In Squandered Victory: The American Occupation and the Bungled Effort to Bring Democracy to Iraq, Diamond traces the political vacuum created after Saddam's regime fell, the colossal mistake by the Bush administration to pursue an extended American occupation, and the difficult negotiations between Bremer and the Coalition Provisional Authority with Iraq's fractured religious and ethnic groups. Diamond accurately criticizes Bremer's "fateful decisions that collectively put the United States down a treacherous path" – namely dissolving the Iraqi Army and failing to set a "clear timetable for transferring sovereignty back to Iraqis."
Although BuzzFlash differs with Larry Diamond on some of his positions and conclusions, the book is a compelling account of just how badly the Bush administration blew it in Iraq, and the lose-lose situation Bush forced America into.
In one telling passage, Diamond recounts how Donald Rumsfeld kept virtually every career State Department official – people with actual experience in civil administration – from taking a significant role in the pre-war planning or overseeing the post-war reconstruction. When Barbara Bodine, a former Ambassador to Yemen, briefed Rumsfeld before the war began that it was urgent to make sure Iraqi civil servants got paid to keep government services running, Rumsfeld dismissed the idea. "When someone suggested that there would be riots in the streets if the civil servants didn't get paid, Rumsfeld replied that this could be used as leverage to get the Europeans in to pick up the burden, " (p. 31). Riots as leverage!???

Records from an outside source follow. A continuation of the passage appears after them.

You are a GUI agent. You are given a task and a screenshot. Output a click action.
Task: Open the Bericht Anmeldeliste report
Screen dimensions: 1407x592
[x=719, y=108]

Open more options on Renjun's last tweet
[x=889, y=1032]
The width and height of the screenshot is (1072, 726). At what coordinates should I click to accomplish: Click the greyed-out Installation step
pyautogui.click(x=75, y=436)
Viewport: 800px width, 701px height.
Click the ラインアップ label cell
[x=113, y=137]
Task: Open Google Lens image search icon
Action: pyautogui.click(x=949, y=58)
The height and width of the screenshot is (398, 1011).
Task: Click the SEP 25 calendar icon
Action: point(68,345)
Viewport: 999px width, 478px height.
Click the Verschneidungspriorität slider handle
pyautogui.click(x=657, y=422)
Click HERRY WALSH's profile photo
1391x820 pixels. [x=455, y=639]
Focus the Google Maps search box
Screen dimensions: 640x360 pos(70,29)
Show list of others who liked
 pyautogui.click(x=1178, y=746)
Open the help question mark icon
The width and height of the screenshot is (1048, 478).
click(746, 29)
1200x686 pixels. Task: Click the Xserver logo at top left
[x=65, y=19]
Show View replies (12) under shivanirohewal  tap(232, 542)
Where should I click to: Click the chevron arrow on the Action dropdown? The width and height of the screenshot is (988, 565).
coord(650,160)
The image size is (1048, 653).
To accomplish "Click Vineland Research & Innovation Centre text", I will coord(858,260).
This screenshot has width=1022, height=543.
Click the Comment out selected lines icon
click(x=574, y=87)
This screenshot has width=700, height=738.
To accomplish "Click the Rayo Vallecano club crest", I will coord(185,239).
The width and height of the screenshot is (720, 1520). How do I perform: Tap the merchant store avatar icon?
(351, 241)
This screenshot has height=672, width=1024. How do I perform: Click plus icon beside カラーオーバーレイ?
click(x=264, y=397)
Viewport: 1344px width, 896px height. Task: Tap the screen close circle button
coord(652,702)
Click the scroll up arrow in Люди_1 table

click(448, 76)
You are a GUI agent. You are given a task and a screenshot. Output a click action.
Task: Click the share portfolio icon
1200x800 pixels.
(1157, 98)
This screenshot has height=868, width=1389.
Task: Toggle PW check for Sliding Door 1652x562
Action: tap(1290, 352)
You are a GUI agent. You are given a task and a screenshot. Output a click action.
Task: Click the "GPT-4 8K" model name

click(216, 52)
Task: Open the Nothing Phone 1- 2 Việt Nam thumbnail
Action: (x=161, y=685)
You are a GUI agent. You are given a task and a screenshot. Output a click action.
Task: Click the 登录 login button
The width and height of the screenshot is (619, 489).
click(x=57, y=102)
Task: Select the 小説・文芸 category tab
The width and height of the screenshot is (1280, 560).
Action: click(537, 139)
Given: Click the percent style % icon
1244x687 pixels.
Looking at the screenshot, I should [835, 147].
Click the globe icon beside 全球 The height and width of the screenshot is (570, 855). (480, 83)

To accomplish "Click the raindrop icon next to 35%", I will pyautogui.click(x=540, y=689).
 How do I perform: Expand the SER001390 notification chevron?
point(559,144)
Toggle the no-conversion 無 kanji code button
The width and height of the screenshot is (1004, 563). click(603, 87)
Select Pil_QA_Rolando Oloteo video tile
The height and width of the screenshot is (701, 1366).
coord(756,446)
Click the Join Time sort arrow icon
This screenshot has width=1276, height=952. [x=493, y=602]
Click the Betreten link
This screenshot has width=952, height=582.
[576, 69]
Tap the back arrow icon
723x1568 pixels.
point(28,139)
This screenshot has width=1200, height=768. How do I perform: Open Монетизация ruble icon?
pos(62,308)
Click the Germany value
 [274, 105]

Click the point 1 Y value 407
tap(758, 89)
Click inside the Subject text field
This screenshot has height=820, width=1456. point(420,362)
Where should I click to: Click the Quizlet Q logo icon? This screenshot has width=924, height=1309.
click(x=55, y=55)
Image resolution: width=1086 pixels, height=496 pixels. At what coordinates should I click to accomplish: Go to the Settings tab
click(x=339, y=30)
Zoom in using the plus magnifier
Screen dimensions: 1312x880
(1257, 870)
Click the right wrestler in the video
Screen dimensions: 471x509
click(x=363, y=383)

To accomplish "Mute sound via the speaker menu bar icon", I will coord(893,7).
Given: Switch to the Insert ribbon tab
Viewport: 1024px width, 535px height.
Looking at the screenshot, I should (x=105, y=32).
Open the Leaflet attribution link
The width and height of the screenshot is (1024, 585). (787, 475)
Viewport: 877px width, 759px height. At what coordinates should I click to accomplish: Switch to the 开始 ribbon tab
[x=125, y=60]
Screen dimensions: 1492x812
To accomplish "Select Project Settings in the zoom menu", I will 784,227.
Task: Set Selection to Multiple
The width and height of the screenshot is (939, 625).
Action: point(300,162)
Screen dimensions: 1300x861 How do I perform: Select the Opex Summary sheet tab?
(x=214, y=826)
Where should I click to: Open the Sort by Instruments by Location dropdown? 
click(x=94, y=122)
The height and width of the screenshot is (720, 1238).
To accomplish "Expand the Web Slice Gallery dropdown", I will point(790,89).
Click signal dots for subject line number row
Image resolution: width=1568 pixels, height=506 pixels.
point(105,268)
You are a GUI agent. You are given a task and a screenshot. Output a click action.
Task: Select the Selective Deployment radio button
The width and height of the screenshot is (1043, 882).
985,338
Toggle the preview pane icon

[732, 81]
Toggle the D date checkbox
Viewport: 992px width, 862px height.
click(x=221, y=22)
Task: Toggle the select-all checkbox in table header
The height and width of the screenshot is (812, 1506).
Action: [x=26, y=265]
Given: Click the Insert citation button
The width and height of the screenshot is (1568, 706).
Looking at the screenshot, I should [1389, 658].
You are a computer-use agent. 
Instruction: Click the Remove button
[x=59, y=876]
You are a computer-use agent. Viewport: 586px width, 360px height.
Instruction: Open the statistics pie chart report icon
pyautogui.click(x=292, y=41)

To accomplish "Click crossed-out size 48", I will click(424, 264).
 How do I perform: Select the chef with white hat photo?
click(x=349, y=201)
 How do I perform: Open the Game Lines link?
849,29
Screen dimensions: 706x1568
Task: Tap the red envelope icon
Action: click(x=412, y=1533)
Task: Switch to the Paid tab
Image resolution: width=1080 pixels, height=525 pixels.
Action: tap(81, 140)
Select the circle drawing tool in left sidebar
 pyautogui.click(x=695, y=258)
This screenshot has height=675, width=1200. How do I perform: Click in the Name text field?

As Diamond notes, the American military has never been able to fully control the lawlessness that erupted after the war, and American soldiers are paying the price for the Bush administration's failures.
Larry Diamond shares with BuzzFlash his thoughts on the dire situation in Iraq and what the United States should do about it. Though we may disagree at times with his often nuanced arguments, he offers a unique and valuable perspective. (See Larry Diamond's biographical note, posted at the end of the interview.).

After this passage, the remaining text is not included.